Книга Моя сестра - Елена Блаватская. Правда о мадам Радда-Бай, страница 61. Автор книги Вера Желиховская

Разделитель для чтения книг в онлайн библиотеке

Онлайн книга «Моя сестра - Елена Блаватская. Правда о мадам Радда-Бай»

Cтраница 61

Бедная «madame»! И при жизни ей оказывались, да и после смерти оказываются некоторыми дамами под видом прославления ее и выгораживания самые ужасные медвежьи услуги…

IX

Блаватская уехала в Лондон, клянясь мне в вечной дружбе и поручая меня m-me де Морсье, которая должна была следить за тем, чтобы мой интерес к теософическому обществу «не отцвел, не успевши расцвесть». Всю вторую половину лета я провел в усиленной работе: написал большой роман и жадно зарывался в сокровища древней и новой мистической литературы, предоставляемой мне Национальной библиотекой, букинистами Латинского квартала и «ларями» набережной Сены. Мне плыли в руки такие «редкости», такие курьезы, такие неожиданные вещи, что я совсем забыл о своих больных нервах и делал именно то, против чего остерегали меня доктора, отправляя в долгое заграничное путешествие для полной перемены образа жизни и всех впечатлений.

В сочинениях и объяснениях проповедников теософического общества я пока нашел оригинального не особенно много; но все же они служили дополнением в моих занятиях. Я терпеливо дочитывал два объемистых тома «Isis unveiled» Блаватской, да еще вдобавок в рукописном французском переводе, оставленном мне Еленой Петровной для соображений, можно ли издать его с очень значительными сокращениями.

При чтении первой части этой книги, еще во время пребывания Блаватской в Париже, я как-то сказал г-же У.: «Мне кажется, “Isis unveiled” – самый интересный из феноменов Елены Петровны и, пожалуй, самый необъяснимый».

Теперь, отлично зная объяснение всех этих феноменов, тем более подтверждаю мое мнение. Немало потрудилась «madame» над своей книгой, немало прочла для нее и запомнила. Без ватиканских «уник» она, конечно, могла обойтись, но, несомненно, должна была одолеть целую специальную библиотеку.

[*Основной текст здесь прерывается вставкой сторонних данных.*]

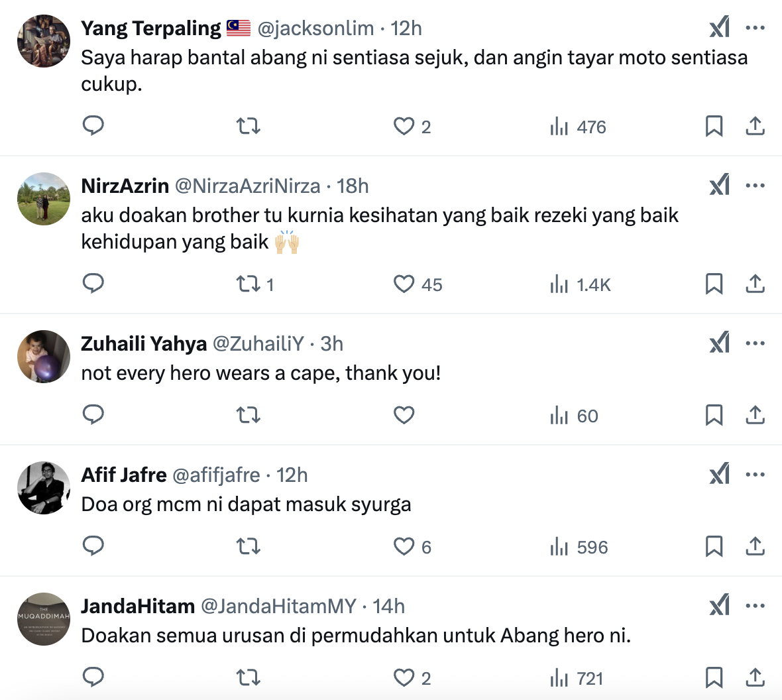Reply to Afif Jafre's tweet
782x700 pixels.
(93, 546)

Ее «Изида» – это огромный мешок, в который без разбору и системы свалены самые разнородные вещи. Есть в ней, бесспорно, интересное и серьезное, добытое как старыми, так и сравнительно новыми авторами, есть несколько остроумных замечаний и выводов и самой Блаватской; но вместе с тем и всякого вздору, ни на что не пригодного, сколько угодно. Для того чтобы сделать такой вывод об «Изиде», вовсе даже не надо в течение трех лет изучать мистическую и оккультическую литературу, ежедневно принимая эту пряную пищу в аллопатических приемах, – для этого достаточно прочесть хотя бы Элифаса Леви, Сент-Ива, Франка, Венсана, Герреса и других, достаточно быть au courant [В курсе – фр.] новейших исследований по гипнотизму и близким к нему предметам.

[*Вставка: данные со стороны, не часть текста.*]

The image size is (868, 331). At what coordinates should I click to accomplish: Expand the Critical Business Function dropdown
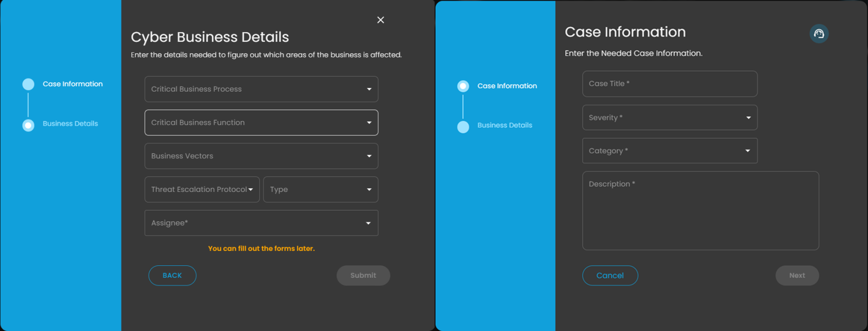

Да, вряд ли мудрецы Тибета принимали участие в литературной деятельности «madame» – по крайней мере, они не могли подсказать ей иной раз самых простых вещей. Вот маленький образчик этого – письмо из Эльгерфельда в начале осени 1884 года [6].

«Всеволод Сергеич, милый, найдите мне, Бога ради, по-русски перевод термина generation spontanee [Самозарождение – фр.] – ну, так это по-русски “мгновенное зарождение”, что ли? Чорт бы побрал ученых, которые выдумывают слова, в диксионерах [7] их нет. Прошу вас, найдите и сейчас, немедля, дайте знать, мне нужно для моей Катковской статьи, которая, наконец, кончается. Спасите, родной… ваша Е. Блаватская».

Чего было бы проще поднять руку, позвонить серебряным колокольчиком, вызвать из Тибета всезнающего махатму или его челу – и спросить!.. Но о сочинениях madame речь впереди…

Я время от времени переписывался с Еленой Петровой и в моих письмах, выражая лично ей невольное расположение и участие, тем не менее стремился к своей цели, сказав себе: «Не уйду, пока не узнаю, что такое она и ее феномены». Я, конечно, не рассчитывал, что она сразу, да еще и письменно совсем проговорится и себя выдаст, я уже настолько знал ее, чтобы рассчитывать на ее постоянные «маленькие» проговариванья, которые в общей сложности составят нечто большое и осязательное.

Будучи в высшей степени порывистой, несдержанной и в иные минуты до крайности наивной, Блаватская могла до конца отуманить только людей еще более наивных, чем она, еще более несообразительных. Главная же ее сила и условие ее успехов заключались в необычайном ее цинизме и презрении к людям, которое она скрывала весьма удачно, но которое все же иной раз прорывалось неудержимо. «Чем проще, глупее и грубее феномен, – признавалась она мне впоследствии, – тем он вернее удается. Громадное большинство людей, считающих себя и считающихся умными, глупы непроходимо. Если бы знали вы, какие львы и орлы во всех странах света под мою свистульку превращались в ослов – стоило мне засвистеть, послушно хлопали мне в такт огромными ушами!..»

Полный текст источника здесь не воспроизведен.